Les Kanak furent touchés de plein fouet, bien davantage que les autres, pour trois raisons au moins : les traces mémorielles des grandes épidémies qui les avaient décimés à 90 % après l’arrivée des Européens restent vivaces, et certains se barricadèrent ; souvent plus pauvres, ils ont plus de comorbidités et plus de promiscuité ; leurs cérémonies coutumières de deuil sont élaborées, longues, et appellent des centaines de personnes. Bref, leur société hautement perturbée était alors en incapacité d’aller voter en nombre. Le Sénat coutumier décréta d’ailleurs une longue période de deuil et demanda, comme les indépendantistes, le report.
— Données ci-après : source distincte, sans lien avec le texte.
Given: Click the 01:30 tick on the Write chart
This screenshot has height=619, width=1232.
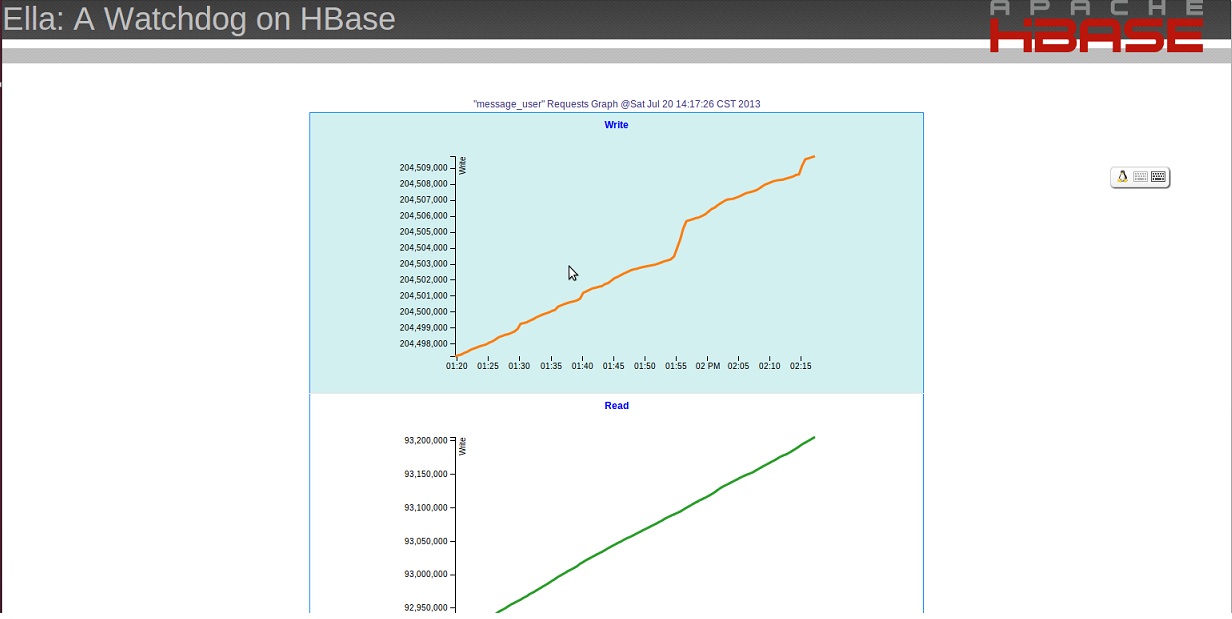Looking at the screenshot, I should (519, 366).
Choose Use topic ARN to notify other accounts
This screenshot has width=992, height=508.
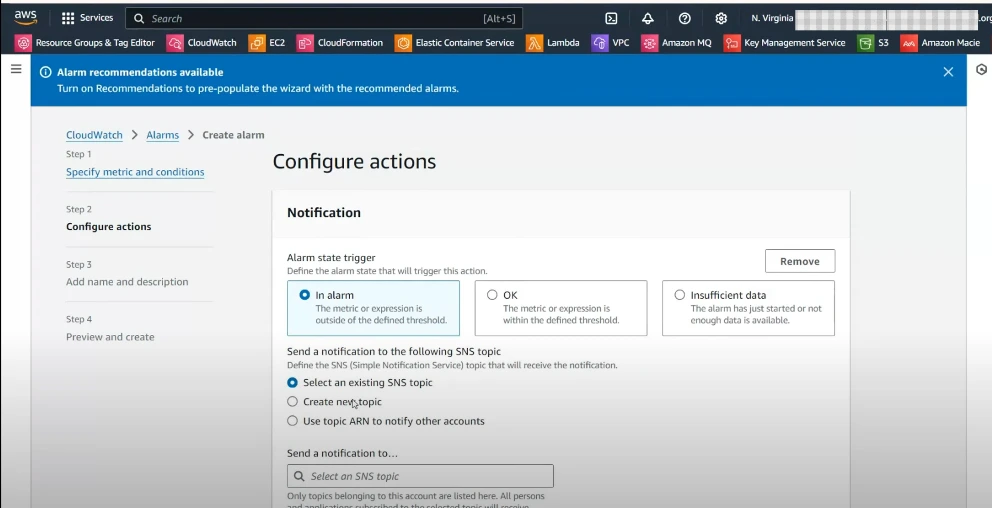[293, 421]
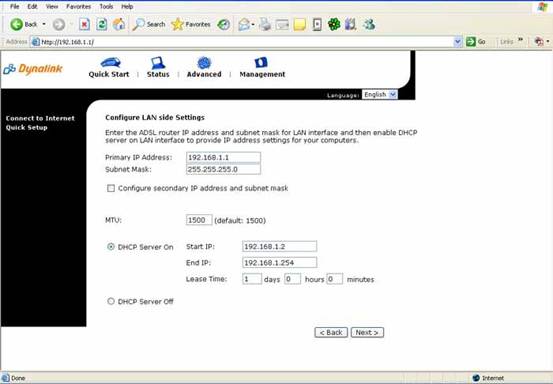The image size is (553, 384).
Task: Open Favorites star icon
Action: pos(177,24)
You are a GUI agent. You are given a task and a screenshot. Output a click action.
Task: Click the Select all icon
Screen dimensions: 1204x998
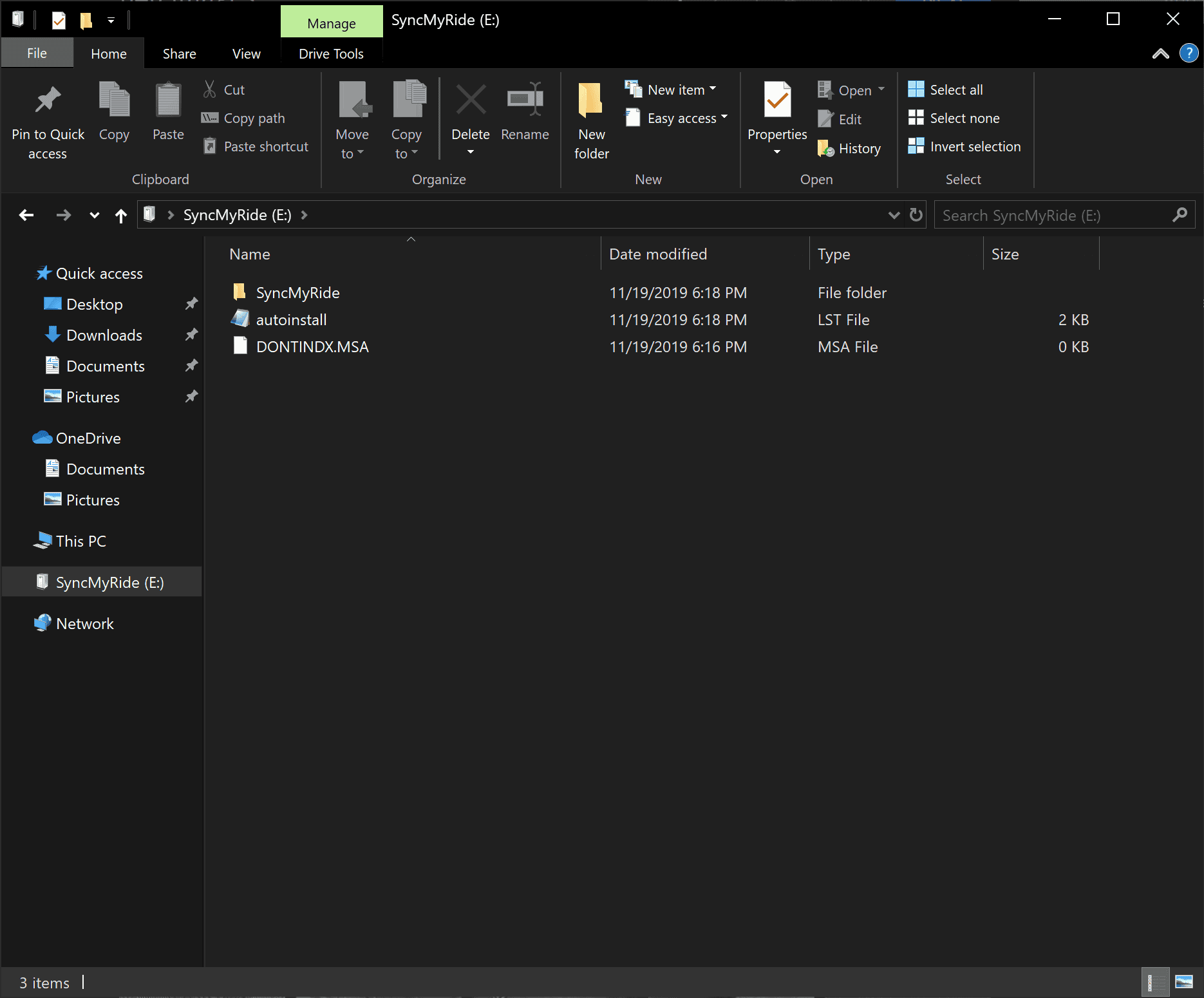coord(916,89)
Pour l’État, l’occasion était trop belle. M. Lecornu cynique assena que « en démocratie les élections se tiennent à l’heure ».

Et les indépendantistes n’eurent plus que le choix du boycott. Qu’ils proclamèrent se faire sans obstruction.

Le résultat du vote fut pitoyable : seulement 42,5 % d’exprimés (84,6 % en 2020), et un petit 41 % des inscrit qui dit Non à la souveraineté (45 % en 2020).

Les 18 pays du Pacifique (FIP) réunis évoquèrent une « représentation inexacte de la volonté des électeurs » et regrettèrent le refus de report par la France ; l’ONU maintint l’inscription de la Calédonie sur la liste des pays à décoloniser, demanda à la France de poursuivre les transferts de compétences et de mieux informer les populations. Même le Sénat français estima que rien n’était réglé, qu’il fallait mettre toutes les options sur la table.

M. Macron proclama pourtant : « Les Calédoniens se sont prononcés massivement contre l’accès à la pleine souveraineté (…) dans un contexte de forte abstention. La Nouvelle-Calédonie restera donc française. […] L’accord de Nouméa arrive à son terme juridique. […] La promesse du destin commun […] n’a jamais été aussi tangible.[…] Nous pouvons être fiers de ce cheminement inédit et pacificateur ».

Pacificateur ! Le Congrès français décidera de son sens. Voter une révision lui donnerait son acception coloniale.